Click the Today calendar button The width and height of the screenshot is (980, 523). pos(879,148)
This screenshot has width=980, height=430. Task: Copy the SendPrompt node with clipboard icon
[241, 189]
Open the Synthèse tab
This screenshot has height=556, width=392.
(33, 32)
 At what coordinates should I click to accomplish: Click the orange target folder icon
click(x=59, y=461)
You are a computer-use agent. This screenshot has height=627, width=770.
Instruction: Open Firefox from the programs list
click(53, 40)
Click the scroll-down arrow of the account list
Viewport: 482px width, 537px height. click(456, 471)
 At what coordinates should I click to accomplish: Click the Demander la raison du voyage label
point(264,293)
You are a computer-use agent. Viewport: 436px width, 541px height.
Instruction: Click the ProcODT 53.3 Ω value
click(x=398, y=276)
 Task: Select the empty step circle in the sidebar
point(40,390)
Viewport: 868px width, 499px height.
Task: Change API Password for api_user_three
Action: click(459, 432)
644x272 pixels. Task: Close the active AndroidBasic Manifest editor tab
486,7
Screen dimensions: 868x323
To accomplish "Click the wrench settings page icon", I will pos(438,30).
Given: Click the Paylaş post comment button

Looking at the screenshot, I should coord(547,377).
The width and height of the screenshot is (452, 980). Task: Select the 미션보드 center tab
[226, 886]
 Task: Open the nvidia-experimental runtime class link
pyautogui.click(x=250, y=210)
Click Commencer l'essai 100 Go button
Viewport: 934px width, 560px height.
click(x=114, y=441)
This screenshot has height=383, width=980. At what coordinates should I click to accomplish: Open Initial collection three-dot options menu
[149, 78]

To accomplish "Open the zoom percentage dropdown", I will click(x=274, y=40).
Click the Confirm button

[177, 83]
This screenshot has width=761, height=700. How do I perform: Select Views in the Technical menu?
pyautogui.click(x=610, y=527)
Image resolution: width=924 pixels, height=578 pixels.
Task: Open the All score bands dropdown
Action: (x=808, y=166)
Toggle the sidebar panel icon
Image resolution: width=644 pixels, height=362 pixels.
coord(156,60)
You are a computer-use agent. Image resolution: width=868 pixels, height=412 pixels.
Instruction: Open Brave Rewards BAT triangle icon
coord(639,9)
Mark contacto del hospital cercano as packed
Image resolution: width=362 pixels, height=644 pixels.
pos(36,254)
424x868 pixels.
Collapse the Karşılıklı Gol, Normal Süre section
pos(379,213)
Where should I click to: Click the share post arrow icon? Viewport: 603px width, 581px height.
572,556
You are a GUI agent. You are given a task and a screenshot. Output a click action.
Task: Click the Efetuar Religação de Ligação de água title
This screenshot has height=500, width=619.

^^^^^^^^

Reproduce every line above. Keep it exact.

RESPONSE TO THE EXERCISE -
Click the Today calendar button The width and height of the screenshot is (980, 523). pos(879,148)
This screenshot has width=980, height=430. Task: Copy the SendPrompt node with clipboard icon
[241, 189]
Open the Synthèse tab
This screenshot has height=556, width=392.
(33, 32)
 At what coordinates should I click to accomplish: Click the orange target folder icon
click(x=59, y=461)
You are a computer-use agent. This screenshot has height=627, width=770.
Instruction: Open Firefox from the programs list
click(53, 40)
Click the scroll-down arrow of the account list
Viewport: 482px width, 537px height. click(456, 471)
 At what coordinates should I click to accomplish: Click the Demander la raison du voyage label
point(264,293)
You are a computer-use agent. Viewport: 436px width, 541px height.
Instruction: Click the ProcODT 53.3 Ω value
click(x=398, y=276)
 Task: Select the empty step circle in the sidebar
point(40,390)
Viewport: 868px width, 499px height.
Task: Change API Password for api_user_three
Action: click(459, 432)
644x272 pixels. Task: Close the active AndroidBasic Manifest editor tab
486,7
Screen dimensions: 868x323
To accomplish "Click the wrench settings page icon", I will pos(438,30).
Given: Click the Paylaş post comment button

Looking at the screenshot, I should coord(547,377).
The width and height of the screenshot is (452, 980). Task: Select the 미션보드 center tab
[226, 886]
 Task: Open the nvidia-experimental runtime class link
pyautogui.click(x=250, y=210)
Click Commencer l'essai 100 Go button
Viewport: 934px width, 560px height.
click(x=114, y=441)
This screenshot has height=383, width=980. At what coordinates should I click to accomplish: Open Initial collection three-dot options menu
[149, 78]

To accomplish "Open the zoom percentage dropdown", I will click(x=274, y=40).
Click the Confirm button

[177, 83]
This screenshot has width=761, height=700. How do I perform: Select Views in the Technical menu?
pyautogui.click(x=610, y=527)
Image resolution: width=924 pixels, height=578 pixels.
Task: Open the All score bands dropdown
Action: (x=808, y=166)
Toggle the sidebar panel icon
Image resolution: width=644 pixels, height=362 pixels.
coord(156,60)
You are a computer-use agent. Image resolution: width=868 pixels, height=412 pixels.
Instruction: Open Brave Rewards BAT triangle icon
coord(639,9)
Mark contacto del hospital cercano as packed
Image resolution: width=362 pixels, height=644 pixels.
pos(36,254)
424x868 pixels.
Collapse the Karşılıklı Gol, Normal Süre section
pos(379,213)
Where should I click to: Click the share post arrow icon? Viewport: 603px width, 581px height.
572,556
You are a GUI agent. You are given a task and a screenshot. Output a click action.
Task: Click the Efetuar Religação de Ligação de água title
This screenshot has height=500, width=619.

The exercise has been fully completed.